Es fehlt an es aber an belastbaren Erkenntnissen, dass Polizeibeamten mit Tätowierungen nicht das nötige Vertrauen entgegengebracht wird.(Foto: imago/Westend61)
Freitag, 25. August 2017

Gesellschaftlicher Wandel : Darf der Polizei-Bewerber ein Tattoo haben?

Rund 15 Prozent der Erwachsenen in Deutschland sind tätowiert. Auch der eine oder andere Polizist lässt sich Tinte unter die Haut jagen. Für Bewerber kann dies aber problematisch sein - je nach Größe und Sitz des Tattoos.

Grundsätzlich gilt: Jedweder Körperschmuck, welcher durch die Kleidung bedeckt ist, hat den Arbeitgeber nicht zu interessieren. Das gilt auch für Tätowierungen. Und auch für Menschen, bei denen die äußere Erscheinung im Berufsalltag eine übergeordnete Rolle spielt - etwa bei Polizeibeamten. Sollen diese doch gleichermaßen Vertrauen und Autorität ausstrahlen.

Schwieriger kann es deshalb für einen Bewerber für den Polizeidienst werden, wenn dieser eine Tätowierung im sichtbaren Bereich seines Körpers aufweist. So auch im Falle eines jungen Mannes, welcher auf der Innenseite seines linken Unterarms einen Löwenkopf  (20 x 14 cm) tätowiert hatte und dennoch gerne beruflich für Recht und Ordnung sorgen wollte.

Denn prompt lehnte das Land Nordrhein-Westfalen (NRW) den Bewerber ab. Die Begründung: Großflächige Tätowierungen im sichtbaren Bereich stellen einen absoluten Eignungsmangel dar. Sichtbar sind dabei Körperstellen, die beim Tragen der Sommeruniform der Polizeibeamten zu erkennen sind - also etwa die Unterarme. Tattoos, die die durchschnittliche Größe eines Handtellers überschreiten, sind an diesen Körperstellen unzulässig, und zwar unabhängig von dem Motiv.

Gegen letzteres hatte das Land auch keinerlei Bedenken.
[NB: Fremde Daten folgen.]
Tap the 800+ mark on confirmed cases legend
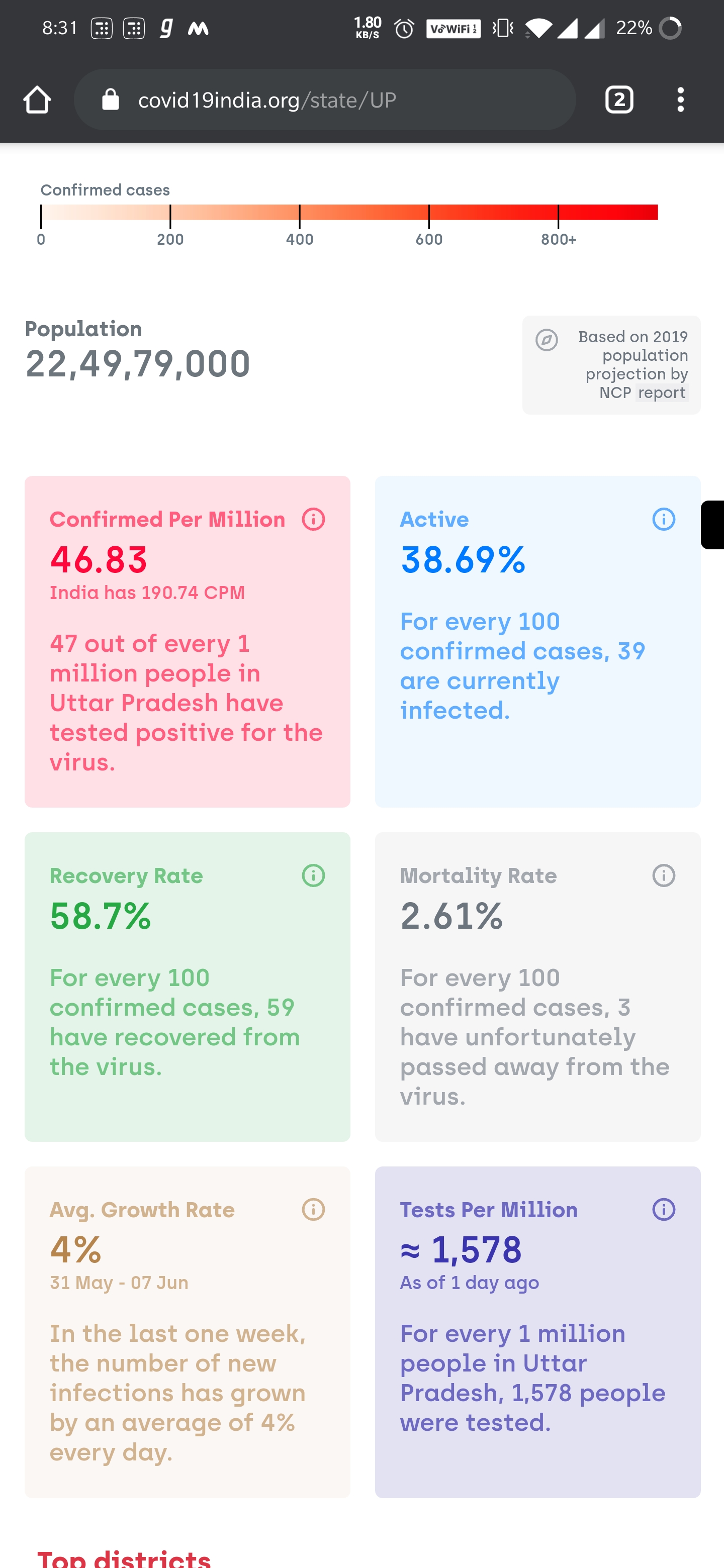Screen dimensions: 724x1568 (x=559, y=239)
Aber laut eines Erlasses des NRW-Innenministeriums soll Legitimation und Autorität von Polizeibeamten durch große Tätowierungen nicht beeinträchtigt werden. Zudem kann nach Auffassung des Landes nicht festgestellt werden, dass ein gesellschaftlicher Wandel stattgefunden hätte, nach dem solche Tätowierungen bei Polizeibeamten von der Bevölkerung toleriert werden.

Alles Eischätzungen, die der Bewerber so nicht teilen wollte. Die Meinungsverschiedenheit wurde deshalb Gegenstand eines Gerichtsverfahrens. Genauer: Das Verwaltungsgerichts Düsseldorf war gefragt (Az.: 2 L 3279/17). Und dieses bewertete den Sachverhalt zu Gunsten des Tätowierten und verdonnerte das Land dazu, ihn zum weiteren Auswahlverfahren zuzulassen.
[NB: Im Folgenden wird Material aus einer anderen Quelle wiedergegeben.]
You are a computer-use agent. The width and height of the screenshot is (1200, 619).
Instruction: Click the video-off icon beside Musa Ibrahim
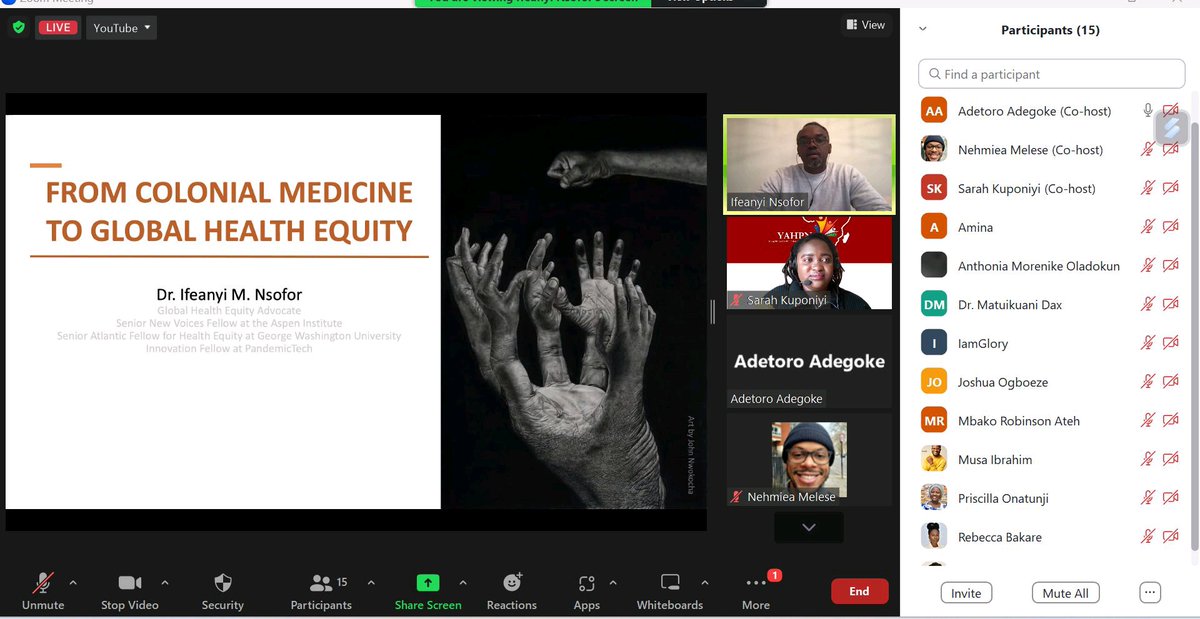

Zur Begründung hieß es, dass es für einen Eignungsmangel nicht ausreichend sei, dass Teile der Bevölkerung großflächige Tätowierungen für unpassend oder unästhetisch hielten. Anders wäre dies, wenn Polizeibeamten aufgrund der Körperbemalung nicht mehr das erforderliche Vertrauen entgegengebracht würde. Hierfür fehle es aber an belastbaren Erkenntnissen. Die auffällige Zunahme von Tätowierungen gerade an den Armen deute vielmehr auf einen gesellschaftlichen Wandel hin, welcher vom Dienstherr bei der Einstellung junger Bewerber berücksichtigt werden müsse, befand das Gericht.